:: TASK REQUIREMENTS ::
Nothing but the lines below from the one that contains "Task: Click the tag icon beside 0 Tags" through the one that contains "Click the Save button label text" should be retyped, exactly and including both ends. Do not include pictures.
━━━ RAW DATA
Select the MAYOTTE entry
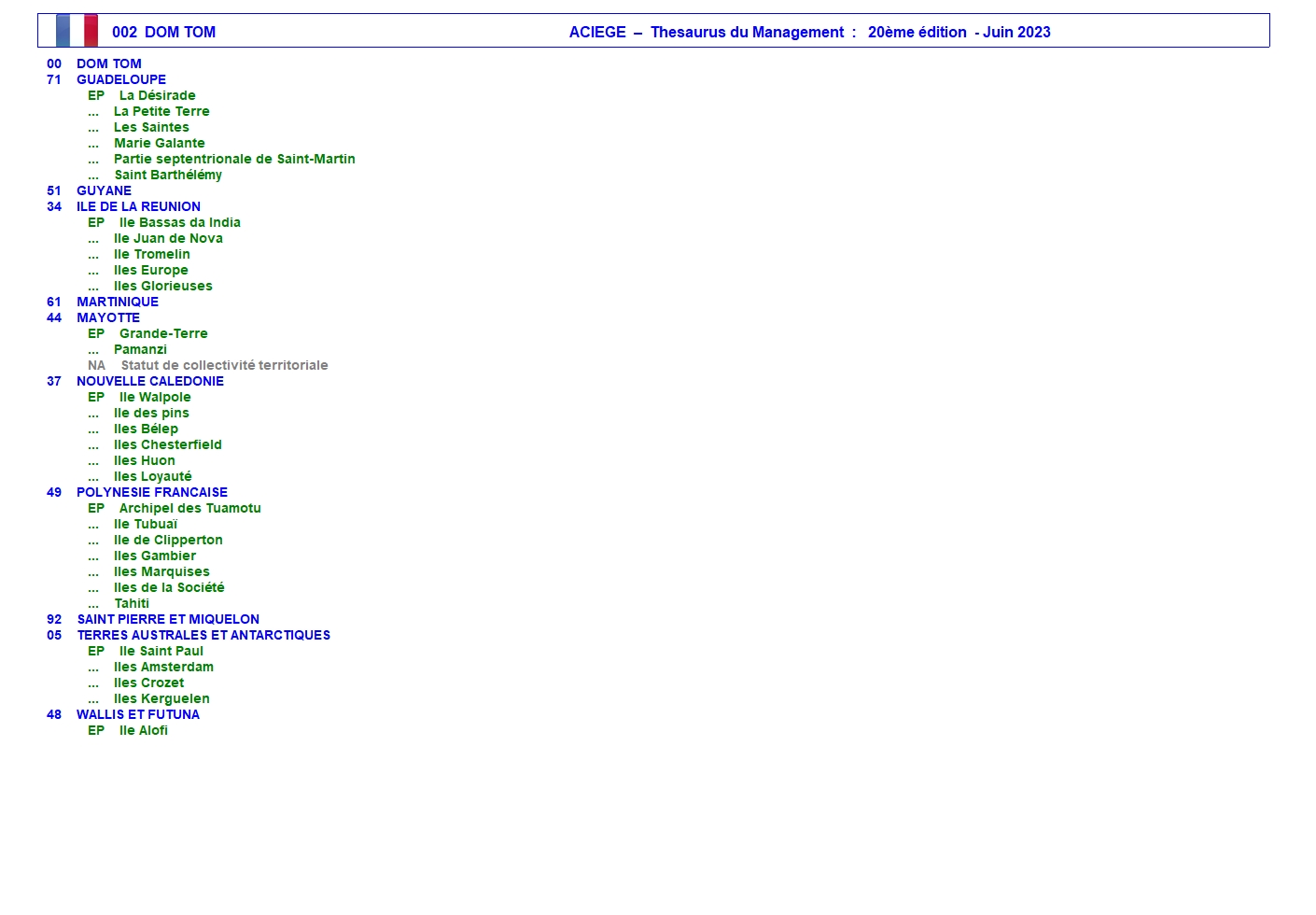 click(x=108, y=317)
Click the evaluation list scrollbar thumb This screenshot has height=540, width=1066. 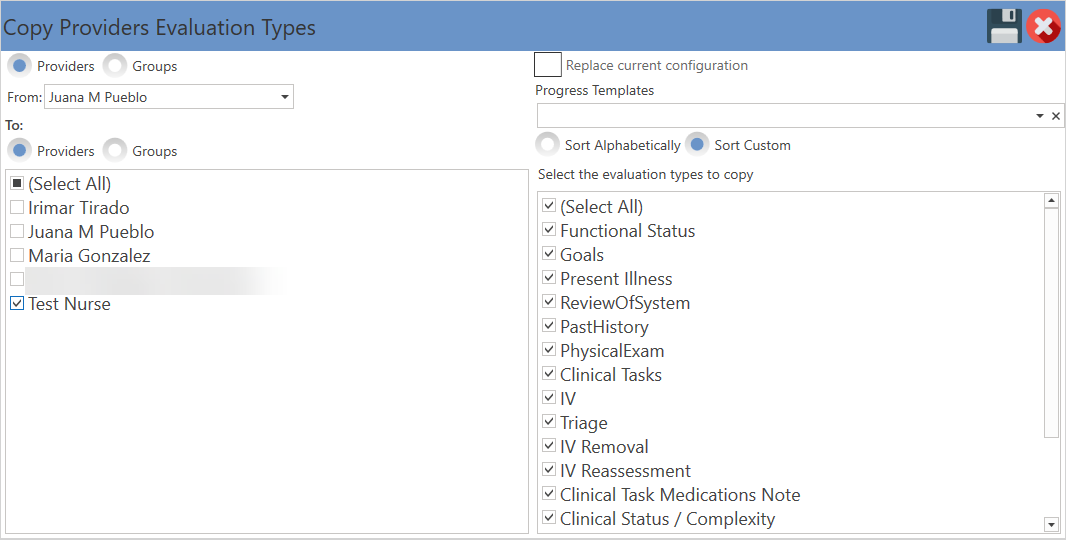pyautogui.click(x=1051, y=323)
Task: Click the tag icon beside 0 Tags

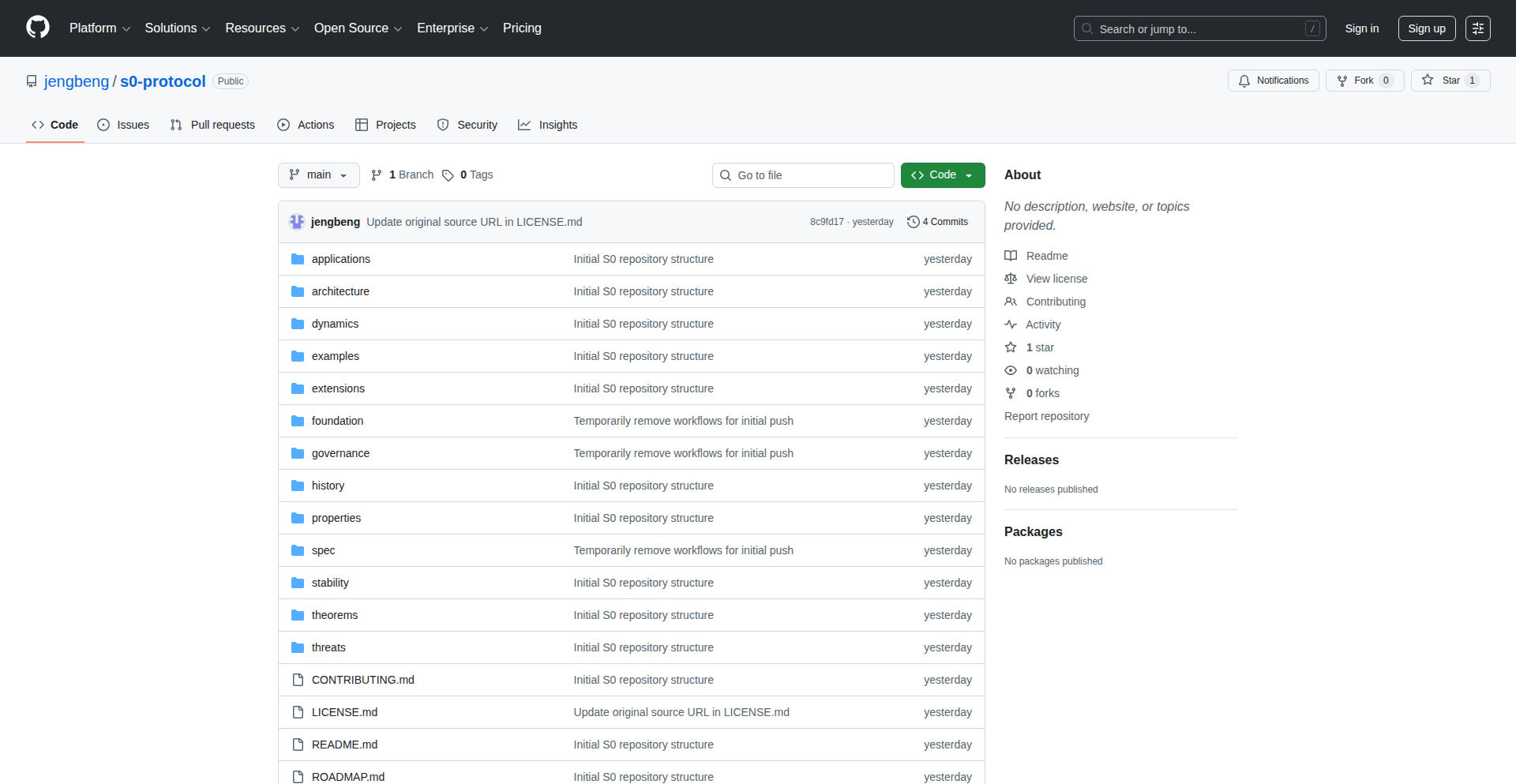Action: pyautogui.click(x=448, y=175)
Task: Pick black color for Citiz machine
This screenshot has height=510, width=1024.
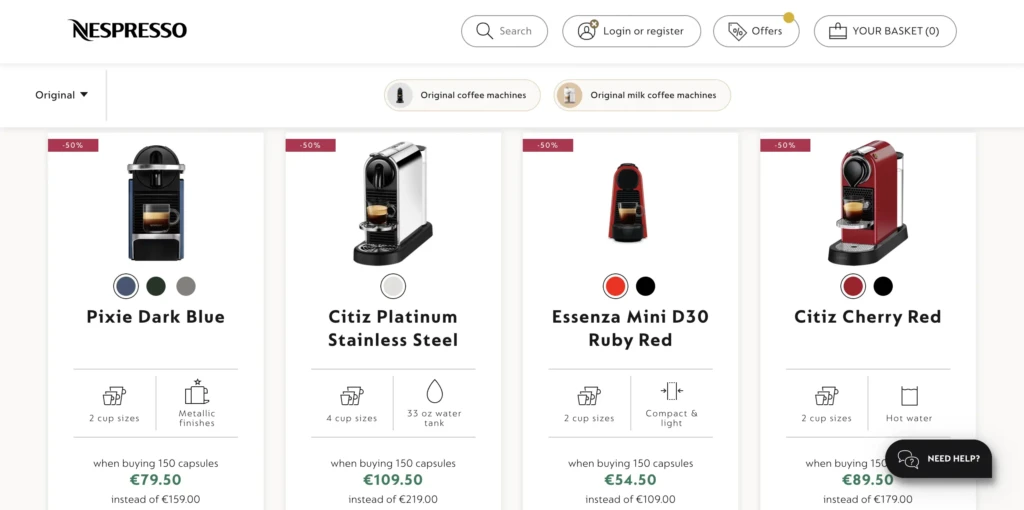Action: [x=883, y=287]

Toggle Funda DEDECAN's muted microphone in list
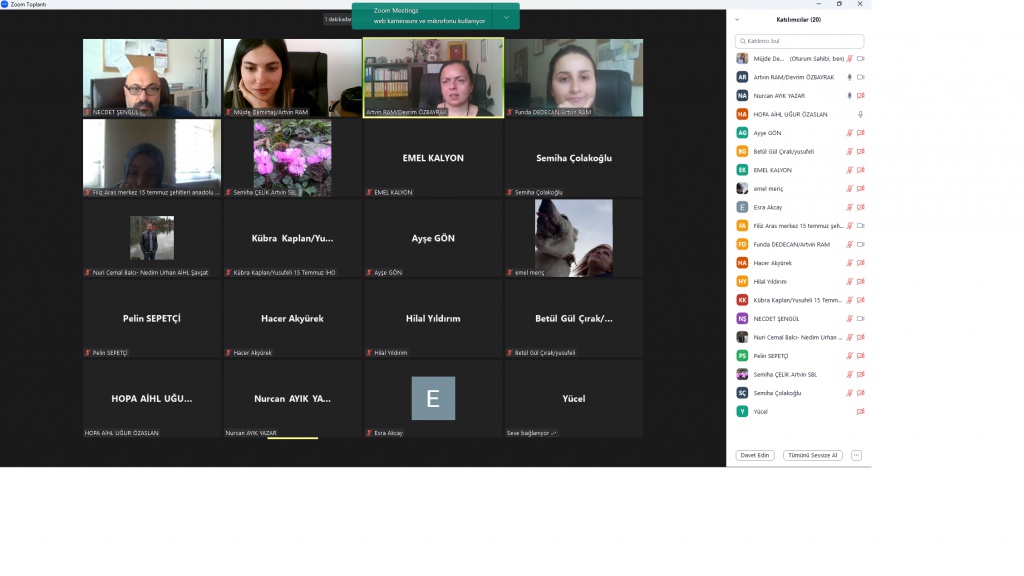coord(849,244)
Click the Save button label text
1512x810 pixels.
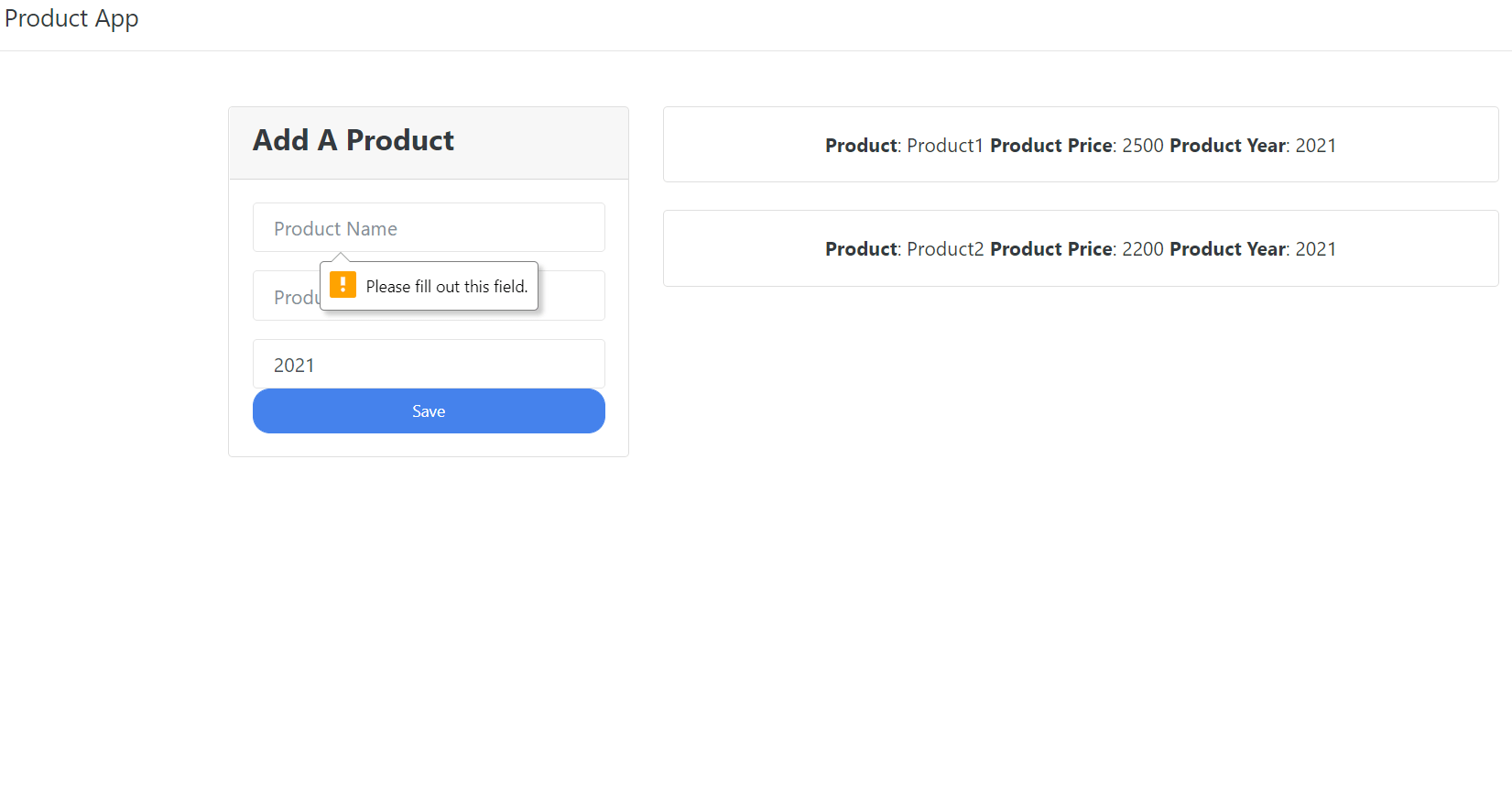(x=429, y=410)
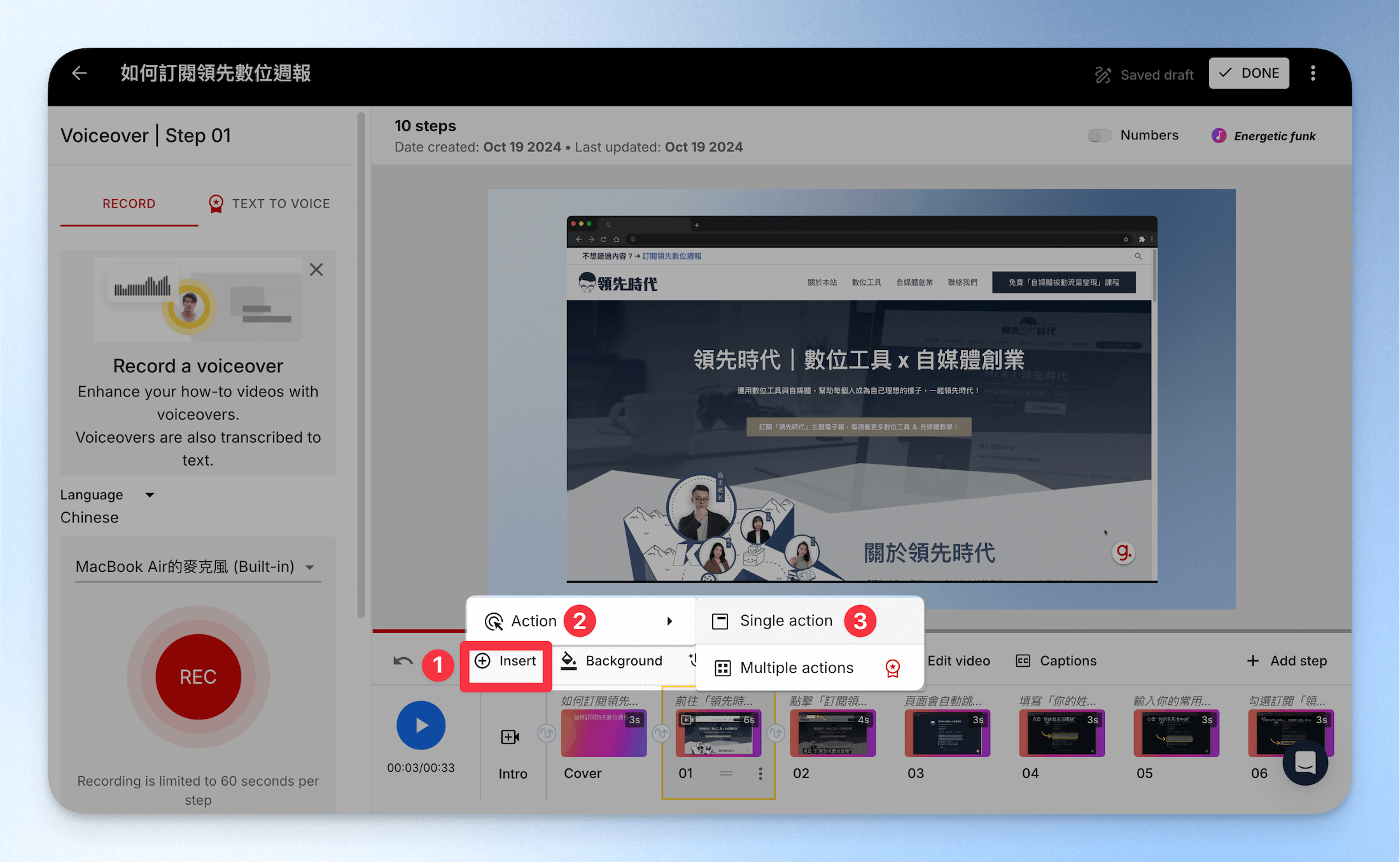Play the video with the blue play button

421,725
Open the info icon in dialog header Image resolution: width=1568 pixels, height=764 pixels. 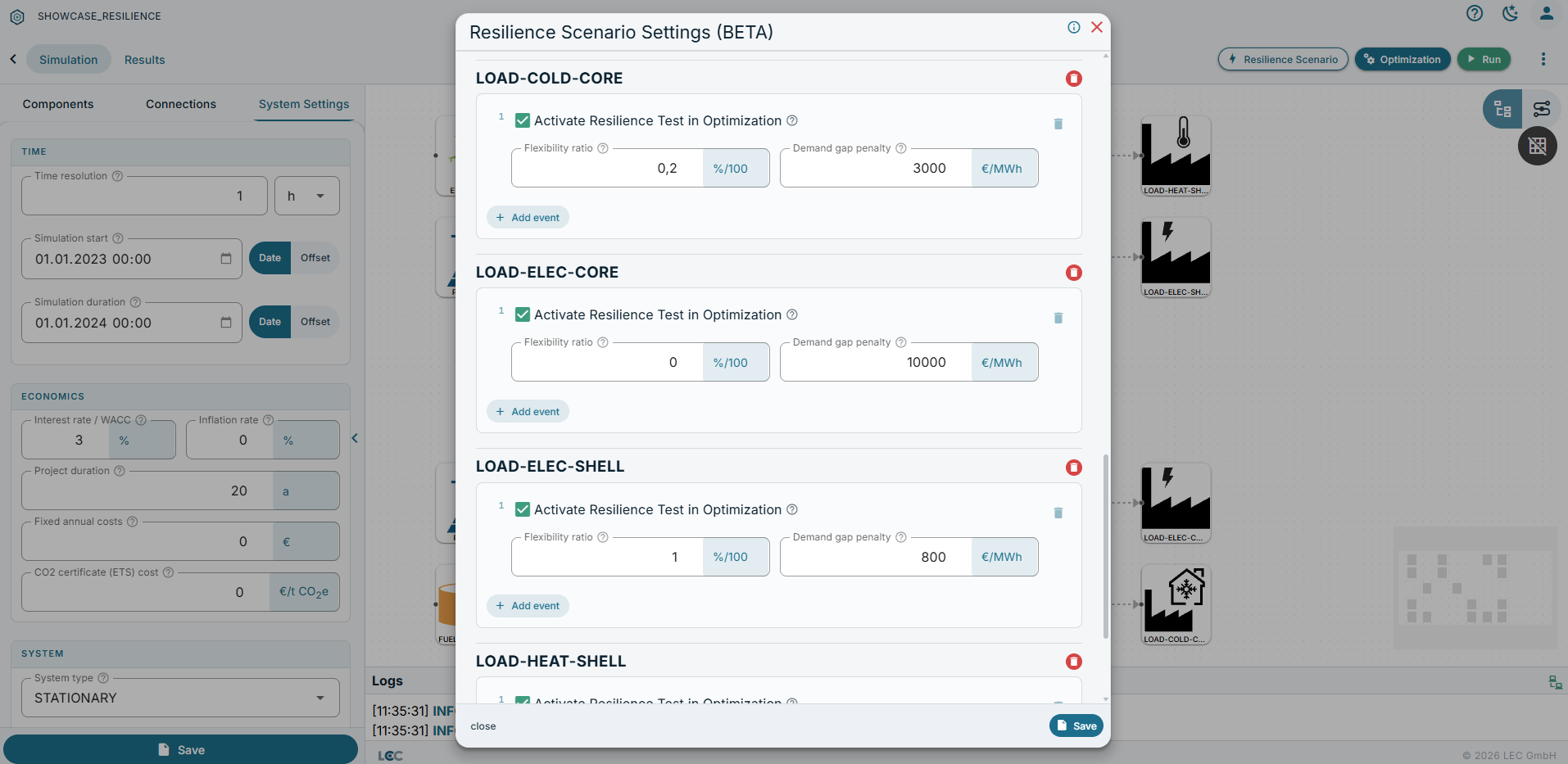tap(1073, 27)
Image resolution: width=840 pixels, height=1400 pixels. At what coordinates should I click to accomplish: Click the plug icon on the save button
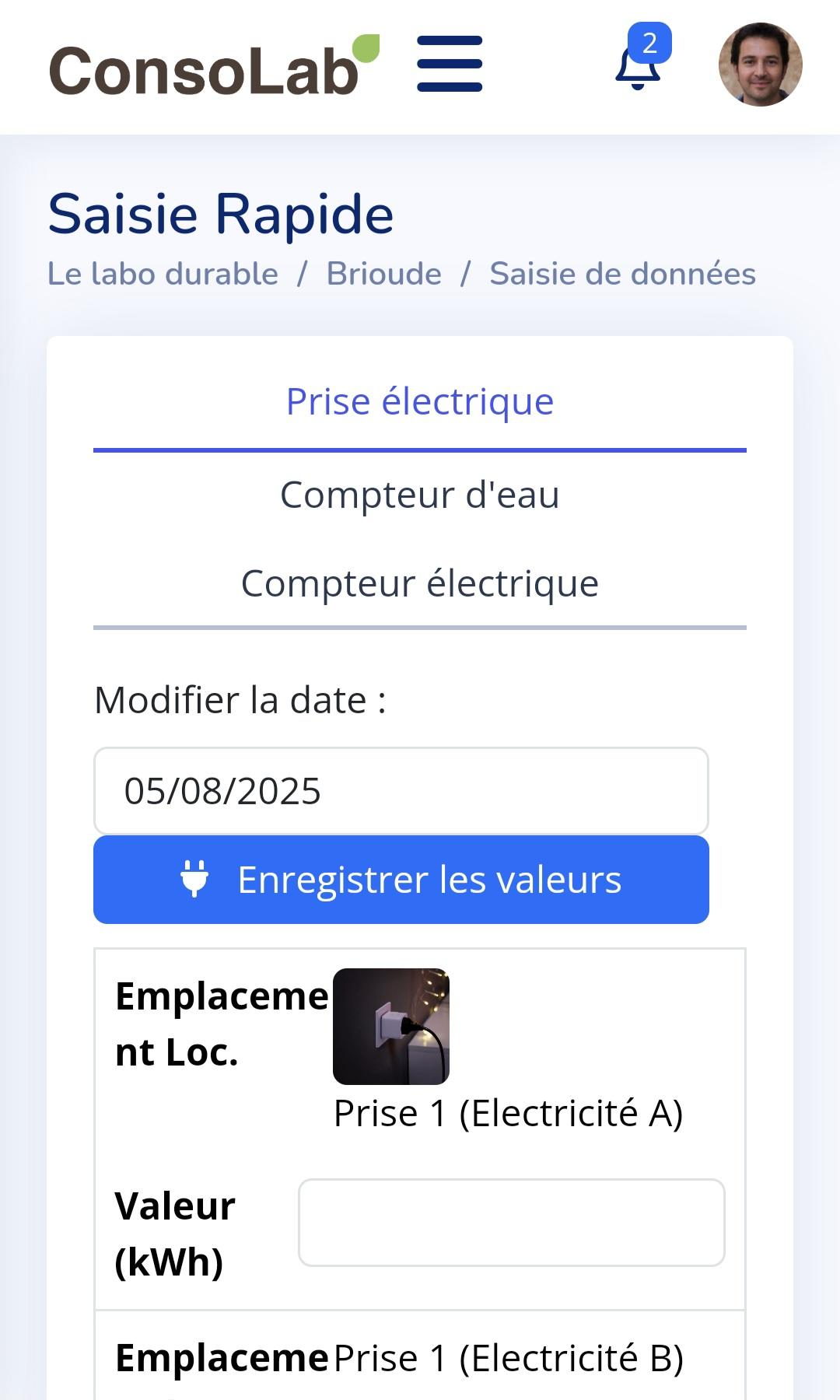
━━━━━━
:: SOLUTION FOR THIS PROBLEM ::
Task: Click the tag icon beside 0 Tags

Action: pyautogui.click(x=448, y=175)
Task: Pick black color for Citiz machine
This screenshot has height=510, width=1024.
Action: [x=883, y=287]

Toggle Funda DEDECAN's muted microphone in list
coord(849,244)
Click the Save button label text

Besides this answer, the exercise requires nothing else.